Background: First-rib stress fracture is considered a potential cause of nonspecific atraumatic chronic shoulder pain in adolescent athletes. However, the etiology in throwing athletes with first-rib fracture is still unknown. The purpose of this retrospective study was to investigate the characteristic clinical features and radiographic findings of overhead throwing athletes with first-rib fracture.
Methods: Twenty-four first-rib stress fractures in 23 players were studied retrospectively. Clinical features, including age, initial symptom, sports, pain-related activity, diagnostic method, treatment method, and final follow-up, were reviewed.
Results: The following characteristic clinical features were identified: mean age of 16.8 years (range, 13 to 25 years), 19 dominant arm injuries and 5 non-dominant arm injuries, and an acute increase in pain while swinging the bat or pitching the ball. Sixteen fractures presented with posterior shoulder or upper thoracic back pain. At a mean time of 7.5 months after the initiation of conservative treatment, 17 healing fractures (71%) and 7 nonunion fractures (29%) among throwing athletes with first-rib stress fracture were identified. On image analysis, first-rib stress fractures were classified into 3 types depending on the direction and location of fracture lines: groove, intrascalene, and posterior types. Three symptomatic patients underwent first-rib resection due to thoracic outlet syndrome. On average, 46% of the first rib was visible on the shoulder radiographs and 97% was visible on the cervical spine radiographs. The Cohen kappa coefficient for the above percentages was 0.87 and the percent agreement was 89.4% for the shoulder, and the Cohen kappa coefficient was 0.80 and the percent agreement was 99.0% for the cervical spine.
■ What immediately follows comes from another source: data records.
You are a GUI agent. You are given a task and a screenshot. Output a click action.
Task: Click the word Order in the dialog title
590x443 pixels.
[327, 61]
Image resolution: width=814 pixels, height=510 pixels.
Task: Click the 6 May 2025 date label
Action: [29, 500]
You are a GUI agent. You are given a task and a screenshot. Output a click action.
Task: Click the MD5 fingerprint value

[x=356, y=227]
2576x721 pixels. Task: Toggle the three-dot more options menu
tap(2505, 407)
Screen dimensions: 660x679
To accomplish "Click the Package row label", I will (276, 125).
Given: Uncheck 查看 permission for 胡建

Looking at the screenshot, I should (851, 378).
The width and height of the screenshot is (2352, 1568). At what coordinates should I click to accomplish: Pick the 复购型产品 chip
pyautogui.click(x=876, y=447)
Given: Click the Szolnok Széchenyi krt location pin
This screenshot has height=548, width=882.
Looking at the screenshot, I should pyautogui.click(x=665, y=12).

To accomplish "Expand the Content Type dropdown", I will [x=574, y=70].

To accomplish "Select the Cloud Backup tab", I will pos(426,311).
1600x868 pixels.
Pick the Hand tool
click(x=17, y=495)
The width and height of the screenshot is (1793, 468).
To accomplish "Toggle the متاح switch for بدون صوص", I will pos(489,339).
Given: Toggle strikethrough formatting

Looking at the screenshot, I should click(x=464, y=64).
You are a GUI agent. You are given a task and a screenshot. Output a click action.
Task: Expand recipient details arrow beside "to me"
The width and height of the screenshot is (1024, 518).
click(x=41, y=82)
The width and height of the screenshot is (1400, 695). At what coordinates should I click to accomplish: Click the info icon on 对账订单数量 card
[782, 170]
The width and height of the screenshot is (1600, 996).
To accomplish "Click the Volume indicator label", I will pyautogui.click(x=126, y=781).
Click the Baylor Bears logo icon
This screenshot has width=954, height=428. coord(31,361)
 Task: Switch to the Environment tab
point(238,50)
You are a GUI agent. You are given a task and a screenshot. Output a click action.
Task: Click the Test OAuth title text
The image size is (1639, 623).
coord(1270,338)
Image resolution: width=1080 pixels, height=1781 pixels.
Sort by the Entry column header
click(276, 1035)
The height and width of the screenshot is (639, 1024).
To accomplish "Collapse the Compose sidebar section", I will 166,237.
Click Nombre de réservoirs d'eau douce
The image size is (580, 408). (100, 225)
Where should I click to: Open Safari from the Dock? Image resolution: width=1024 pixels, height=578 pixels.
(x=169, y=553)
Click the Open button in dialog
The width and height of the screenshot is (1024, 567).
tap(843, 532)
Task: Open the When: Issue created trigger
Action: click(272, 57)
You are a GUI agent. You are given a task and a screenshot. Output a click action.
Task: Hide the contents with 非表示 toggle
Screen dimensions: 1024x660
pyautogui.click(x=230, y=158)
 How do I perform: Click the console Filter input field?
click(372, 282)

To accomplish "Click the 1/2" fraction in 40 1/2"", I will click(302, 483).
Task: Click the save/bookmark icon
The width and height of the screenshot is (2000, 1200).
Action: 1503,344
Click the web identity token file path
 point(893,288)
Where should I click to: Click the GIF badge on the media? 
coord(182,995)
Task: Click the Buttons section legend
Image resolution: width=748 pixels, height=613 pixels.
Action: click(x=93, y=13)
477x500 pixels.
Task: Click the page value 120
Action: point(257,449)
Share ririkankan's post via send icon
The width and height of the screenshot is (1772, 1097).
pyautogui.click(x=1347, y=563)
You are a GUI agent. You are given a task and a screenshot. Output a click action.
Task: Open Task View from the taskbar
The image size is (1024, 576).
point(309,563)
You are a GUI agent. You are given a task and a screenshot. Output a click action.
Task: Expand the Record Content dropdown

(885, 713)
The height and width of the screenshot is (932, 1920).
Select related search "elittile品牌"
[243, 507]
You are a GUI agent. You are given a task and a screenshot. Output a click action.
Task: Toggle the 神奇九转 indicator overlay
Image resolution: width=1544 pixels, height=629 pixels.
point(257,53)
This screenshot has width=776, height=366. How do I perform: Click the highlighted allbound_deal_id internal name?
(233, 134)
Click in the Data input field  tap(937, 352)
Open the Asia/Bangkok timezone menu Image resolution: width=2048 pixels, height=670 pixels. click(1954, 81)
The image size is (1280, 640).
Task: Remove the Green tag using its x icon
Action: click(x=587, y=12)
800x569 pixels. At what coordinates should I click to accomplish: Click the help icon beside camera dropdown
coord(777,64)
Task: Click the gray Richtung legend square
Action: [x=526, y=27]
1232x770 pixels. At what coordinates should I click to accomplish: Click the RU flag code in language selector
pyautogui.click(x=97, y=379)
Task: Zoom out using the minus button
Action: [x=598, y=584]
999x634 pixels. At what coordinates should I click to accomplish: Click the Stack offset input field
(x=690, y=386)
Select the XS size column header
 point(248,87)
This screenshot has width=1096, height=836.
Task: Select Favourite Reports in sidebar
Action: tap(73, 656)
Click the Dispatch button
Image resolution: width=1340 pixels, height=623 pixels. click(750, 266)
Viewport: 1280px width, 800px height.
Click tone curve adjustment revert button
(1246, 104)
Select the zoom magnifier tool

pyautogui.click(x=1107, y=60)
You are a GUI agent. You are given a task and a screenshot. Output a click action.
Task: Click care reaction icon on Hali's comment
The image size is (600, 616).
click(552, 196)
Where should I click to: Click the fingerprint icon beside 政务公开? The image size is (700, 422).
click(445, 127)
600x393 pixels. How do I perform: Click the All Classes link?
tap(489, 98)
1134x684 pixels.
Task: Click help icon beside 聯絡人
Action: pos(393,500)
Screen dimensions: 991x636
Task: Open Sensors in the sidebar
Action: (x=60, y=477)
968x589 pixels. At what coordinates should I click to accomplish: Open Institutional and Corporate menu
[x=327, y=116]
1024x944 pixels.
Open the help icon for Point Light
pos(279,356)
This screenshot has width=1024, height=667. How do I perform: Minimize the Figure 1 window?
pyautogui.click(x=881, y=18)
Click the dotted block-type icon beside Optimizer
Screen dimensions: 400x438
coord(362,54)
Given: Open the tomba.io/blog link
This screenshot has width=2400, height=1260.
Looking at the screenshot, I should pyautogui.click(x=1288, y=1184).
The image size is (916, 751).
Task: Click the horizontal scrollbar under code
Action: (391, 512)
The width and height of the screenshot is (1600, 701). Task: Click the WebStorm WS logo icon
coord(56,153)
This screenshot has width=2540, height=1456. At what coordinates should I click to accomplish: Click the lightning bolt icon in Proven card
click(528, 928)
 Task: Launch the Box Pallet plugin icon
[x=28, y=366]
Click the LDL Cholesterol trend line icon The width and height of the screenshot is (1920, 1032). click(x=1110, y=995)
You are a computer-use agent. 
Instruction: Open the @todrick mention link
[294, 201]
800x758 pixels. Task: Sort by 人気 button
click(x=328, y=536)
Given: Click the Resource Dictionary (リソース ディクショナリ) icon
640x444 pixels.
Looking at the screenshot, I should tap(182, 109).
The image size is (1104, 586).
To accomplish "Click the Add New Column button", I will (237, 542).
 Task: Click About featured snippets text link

Conclusions: First-rib stress fracture should be considered when adolescent overhead throwing athletes have acute-onset posterior shoulder pain while swinging the bat or pitching the ball. Anteroposterior radiography of the cervical spine is available for initial diagnosis. Although 71% of the patients healed at a mean follow-up of 7.5 months with conservative treatment, some patients may have symptoms consistent with thoracic outlet syndrome.
Level of evidence: Therapeutic Level IV. See Instructions for Authors for a complete description of levels of evidence.